2015 was the best year on record for deals in the data centre, hosting and managed services sector, according to 451. The two most prominent companies in the colocation space are Digital Realty and Equinix; the former commands the most real estate by square feet (7.8% of share), while the latter, despite having less than half of the footprint, coughs up the most annual revenues (8.1% compared to 5.6% for Digital Realty).

According to the research, the largest global region in terms of operational space is Asia Pacific (40.1%), followed by North America (33.7%) and EMEA (22.1%).

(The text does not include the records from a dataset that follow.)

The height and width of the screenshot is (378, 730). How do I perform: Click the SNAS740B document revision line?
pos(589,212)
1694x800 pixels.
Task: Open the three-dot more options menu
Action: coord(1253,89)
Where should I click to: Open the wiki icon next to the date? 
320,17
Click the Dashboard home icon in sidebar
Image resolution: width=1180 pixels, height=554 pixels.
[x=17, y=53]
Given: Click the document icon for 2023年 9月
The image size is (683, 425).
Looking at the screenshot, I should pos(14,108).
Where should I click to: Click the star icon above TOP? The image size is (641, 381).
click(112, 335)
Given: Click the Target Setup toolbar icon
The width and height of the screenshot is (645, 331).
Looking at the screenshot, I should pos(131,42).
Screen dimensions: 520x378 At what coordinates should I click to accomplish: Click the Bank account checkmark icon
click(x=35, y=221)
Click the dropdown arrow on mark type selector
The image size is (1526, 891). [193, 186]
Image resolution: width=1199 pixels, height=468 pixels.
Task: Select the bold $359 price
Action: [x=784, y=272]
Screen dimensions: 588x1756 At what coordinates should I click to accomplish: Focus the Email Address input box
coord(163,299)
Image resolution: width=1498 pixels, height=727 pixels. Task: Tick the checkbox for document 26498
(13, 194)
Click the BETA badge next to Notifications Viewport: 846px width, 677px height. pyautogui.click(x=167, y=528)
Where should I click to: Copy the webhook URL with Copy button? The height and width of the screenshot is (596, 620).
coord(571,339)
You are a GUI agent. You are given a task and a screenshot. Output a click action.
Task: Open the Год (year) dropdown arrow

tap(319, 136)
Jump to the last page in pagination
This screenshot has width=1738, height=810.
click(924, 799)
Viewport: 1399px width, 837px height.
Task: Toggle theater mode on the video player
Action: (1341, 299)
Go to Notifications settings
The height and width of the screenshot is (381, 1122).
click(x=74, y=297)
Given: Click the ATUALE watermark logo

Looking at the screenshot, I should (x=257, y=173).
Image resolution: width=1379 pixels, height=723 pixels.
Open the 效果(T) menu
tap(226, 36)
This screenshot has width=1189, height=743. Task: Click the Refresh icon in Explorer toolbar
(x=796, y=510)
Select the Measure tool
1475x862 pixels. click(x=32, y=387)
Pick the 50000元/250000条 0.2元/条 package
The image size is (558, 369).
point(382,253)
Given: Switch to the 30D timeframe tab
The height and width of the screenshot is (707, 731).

By 2018, the overall footprint for global colocation will be at 176.5 million, up from 132.4 million today.

“Colocation is quickly becoming the nexus of both cloud and enterprise IT,” said Katie Broderick, 451 research director. “The colocation market is serving as ‘data centre arms dealer’ to both enterprises and the cloud. In this process, colocation is often becoming the strategic connection point between the two.”

These figures continue to be one in the eye for those who predicted cloud would kill the data centre. As a Logicworks post explained in February: “As enterprises begin to move ‘easy’ workloads to [providers such as] AWS, they want to move not-ready workloads to a managed environment outside their internal data centres.

“Colocation is rising in popularity precisely because enterprises want cloud,” it adds. “It fits well into a hybrid cloud plan, helps enterprises consolidate data centres, and helps transition people and processes to a shared responsibility model.”

For data centres overall, the leading market continues to be the US. According to the latest figures from Synergy Research, almost half (46%) of major cloud and internet data centre sites are based there, with China second placed at only 6% of coverage.